* [Work to complete]
Give exactly the lines from the one that contains "Collapse the Événement" through the end of the entries below, both included; the pictures stay out.

* [Record set]
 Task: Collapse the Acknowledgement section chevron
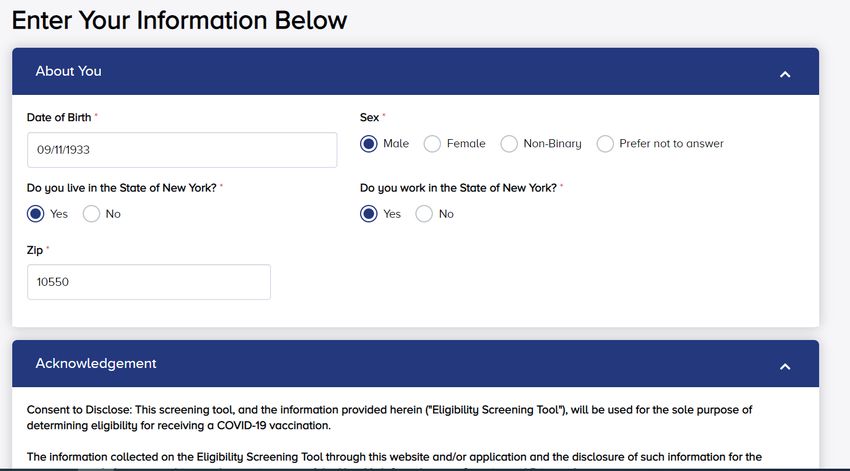[x=784, y=367]
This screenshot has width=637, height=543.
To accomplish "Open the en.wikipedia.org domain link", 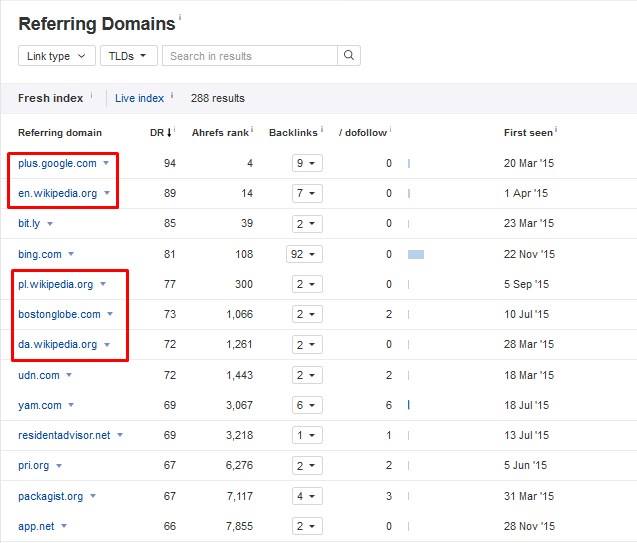I will 57,193.
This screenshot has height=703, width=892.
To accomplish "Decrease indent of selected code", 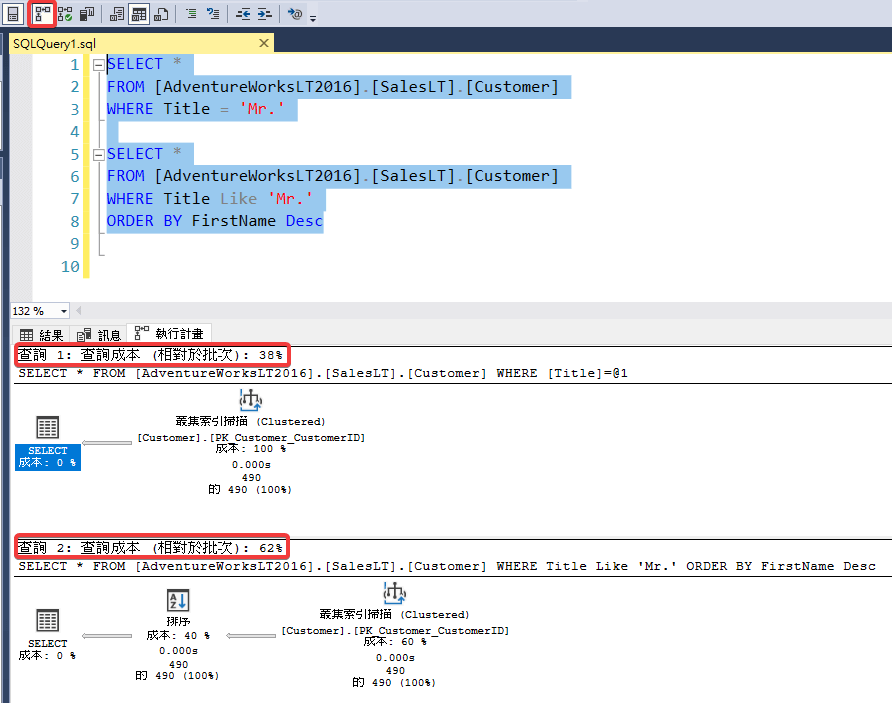I will tap(243, 14).
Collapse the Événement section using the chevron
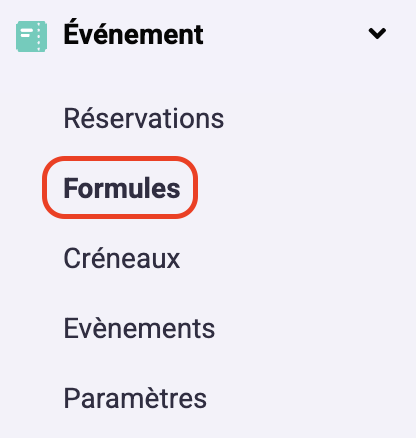The image size is (416, 438). [377, 33]
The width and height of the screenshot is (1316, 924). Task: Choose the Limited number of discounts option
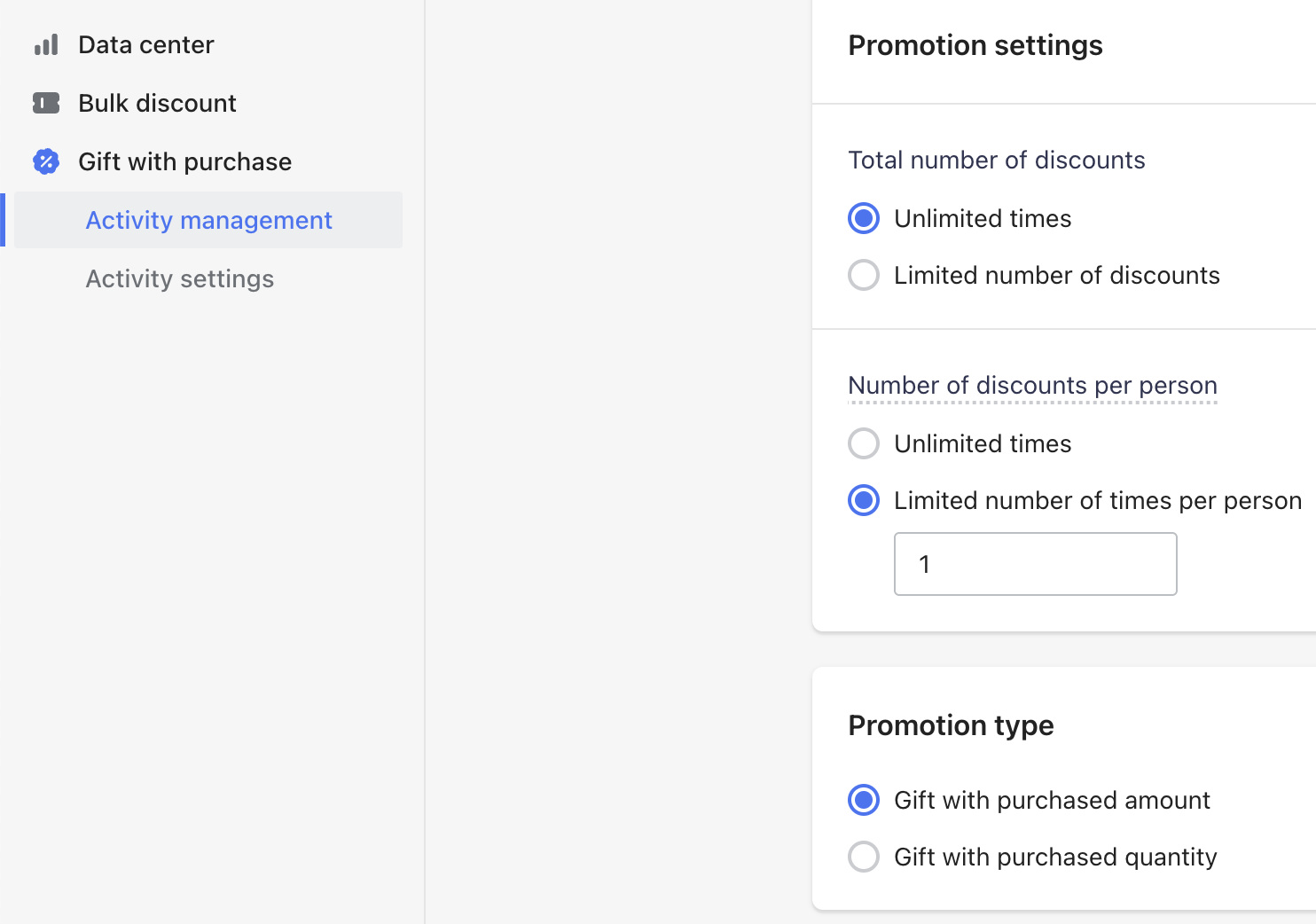[864, 275]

* [Expected output]
Collapse the Événement section using the chevron
The image size is (416, 438). [377, 33]
The width and height of the screenshot is (1316, 924). Task: Choose the Limited number of discounts option
[864, 275]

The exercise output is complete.